Mas então, como ia dizendo, acontece que me vejo de repente com o filme na mão. Olho então para o chão, e começo a desfiar uma ladainha ridícula e cobarde: “Olhe, eu hoje estou com um bocado de dor de cabeça, estou cansado, a vida corre-me mal, sofro de stress pós traumático, o iraque não se democratiza, a vida é dura e então quero levar um filme que não faça pensar muito. O amigo desculpe a desfeita, eu tenho muita pena, não é por mal, mas eu hoje vou levar o Mansão Assombrada III”. O empregado, pesaroso, lá sente obrigação de dizer “ah, sim, é um clássico, sim, sim…”. “Mas qual clássico, qual caralho? É só um filme, seu imbecil!”, penso eu, irritado. Mas lá vou dizendo, com humildade, “pois, desculpe… eu juro que para a próxima levo o Quintal das Cerejeiras em Flor, este grande clássico da filmografia da Letónia”.
Feito o negócio, saio porta fora, a sentir nas costas o olhar desiludido do empregado. Fico então paranóico e imagino-o a ligar para os amigos: “ele hoje levou o Mansão Assombrada III, passa palavra”. Coincidência ou não, no fim-de-semana seguinte vou comprar peixe à praça e a dona Alzira olha-me com o cenho carregado e engana-me no peso do pargo. É claro que como sou boa pessoa, (além de cobardolas) uma vez em cada dez dias levo um filme alternativo. Lá vejo. Mas acontece que na maior parte das vezes quero é levar filmes, não sei como diga isto, de “suspanse”, daqueles que aparecem no Expresso com o seguinte aviso desprezivo: “para quem gosta”. Nem bom, nem mau, mas “para quem gosta”, que os vermes não têm escala de valores.

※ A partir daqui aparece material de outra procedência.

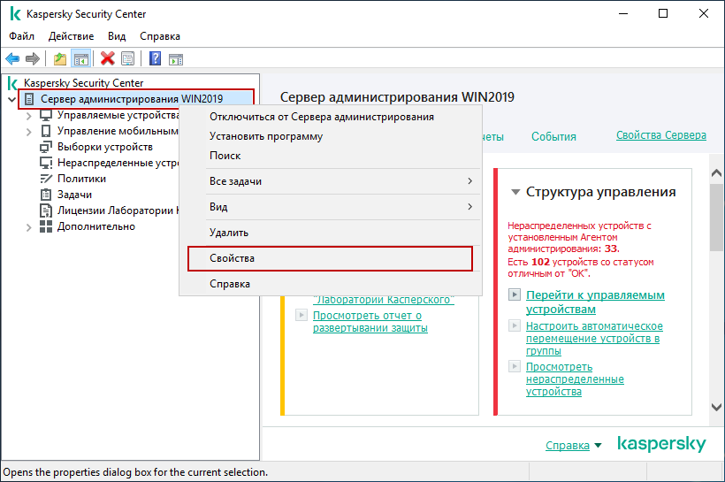
Task: Switch to the События tab
Action: 553,136
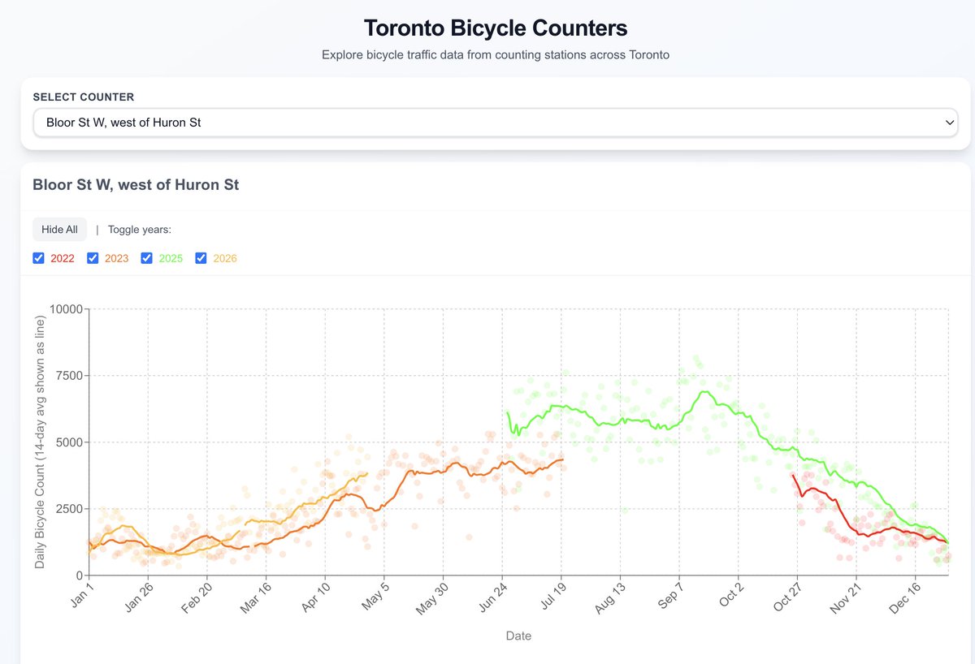The height and width of the screenshot is (664, 975).
Task: Click the orange 2023 year label
Action: 117,259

Mas chegados aqui, atenção para o seguinte: Há os vermes que chegam aos clubes de video e perguntam: “chegou algum bom filme de suspanse?”, como se dissessem “tens hoje aí tintol do bom?”. E vai o empregado à pipa e tira um carrascão espumoso. E há os vermes, como eu, que não perguntam ao empregado porque já levam lista de compras, feita logo ali à porta da loja, com base nos cartazes grandes da montra. Mas não sou um verme todos os dias, é preciso que se note. Por exemplo, no outro dia, por acaso noutro clube de vídeo, vi um filme dos Monthy Python, mesmo junto ao balcão. Passei-me, claro. “Olha, tem aqui Monthy Python?!”. E então aconteceu o inesperado: o empregado revira os olhos e olha-me assim como se tivesse reconhecido um irmão da maçonaria. “Conhece? Você é o primeiro que aparece aqui a falar dos Monty Python! É fã?” Élá… pensei eu… se caio nesta, vou ser obrigado a levar também a trilogia do primo mais velho do Kusturica. Reajo então com grunhice marialva: “Eu? Eu ia precisamente perguntar que raio de título é este com dois ipsilons! Tem cá, cof cof, o Massacre no Texas?” Fiquei bem servido na mesma e no dia seguinte corri para a Worten, comprei os gloriosos malucos e fim da história. Um gajo para ter descanso, às vezes é melhor fazer-se de burro.